There already should have been heavy studies on possible conversion options, and how to go about them. Is it rice, coconut, or some new and comprehensive combination of crops on a scale never contemplated for commercial profit? Is this viable given the soil and the calibre of tillers? Is there the requisite demand? And if there is, can Guyana (GuySuCo) reinvent and reposition itself to supply accordingly? Can financing and guidance be squeezed out of possible partners? There ought to be pondered a whole system of subsidies, loans, and micro-financing for projects involving specific commodities at a serious level. Or should it be diversification or divestiture (sophisticated words encapsulating a world of untold misery)? If the latter, should this be slow and in piecemeal increments? Now for the showstopper: Can the opposition be worked with and encouraged to the table of consensus?

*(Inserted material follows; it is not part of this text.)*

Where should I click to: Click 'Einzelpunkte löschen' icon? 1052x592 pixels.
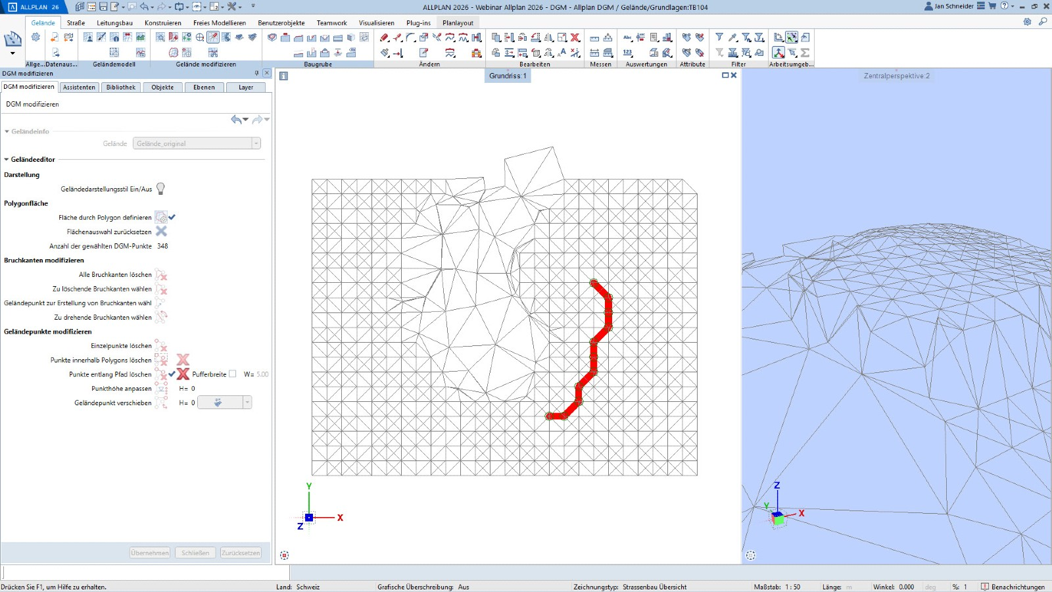[x=161, y=346]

If critical support and different forms of power-sharing structures could have been floated, tabled, and discussed in earnest and in secret talks, then why not now where there is the urgency of a grave national issue? It is one that should be less about individual or party power and aspirations, and more about people priorities. Why not leverage (barter) some of the developing oil story to infuse the dying sugar story?
Stated in a less nuanced manner, the opposition has to have something to sell to its base, and to reassure that it has not sold them out. As the financial haemorrhage continues unchecked, pieces of the action must incorporate an extended hand, as well as an encircling arm. Reports are that the Americans seek such movement and engagement. Still, in the stormy context that has always been Guyana, the opposition is all too aware of what it has in hand: a bargaining chip, a pocket nuclear option, and a reservoir overflowing with heaving emotions. Even if it loses, it still wins.
Editor, this much has to be faced head-on: the financial dilemma can only be solved by the politicos; the social spill managed by the politicos; and the agricultural vision (or any other) pursued by the politicos. This is too sensitive, too ugly, too painful, and too divisive to be left unattended or addressed unilaterally. Using a figure of a twenty billion bailout (subsidy) annually and twenty thousand workers (somewhat inflated), that amounts to a per worker figure of one million a year. Surely that same money can be utilized to get more than is returned today, and that is promised for the foreseeable future. And that offers each worker some longevity.
This is how and when and where political leaders earn their money, earn their place, and earn the confidence of the involved and the interested.
The solutions do not reside in non-decisions, or stalling, or hesitancy, or fear. It calls for tremendous insights, and then the political courage and creativity to journey to the arduous turbulent end. And it will be such a journey.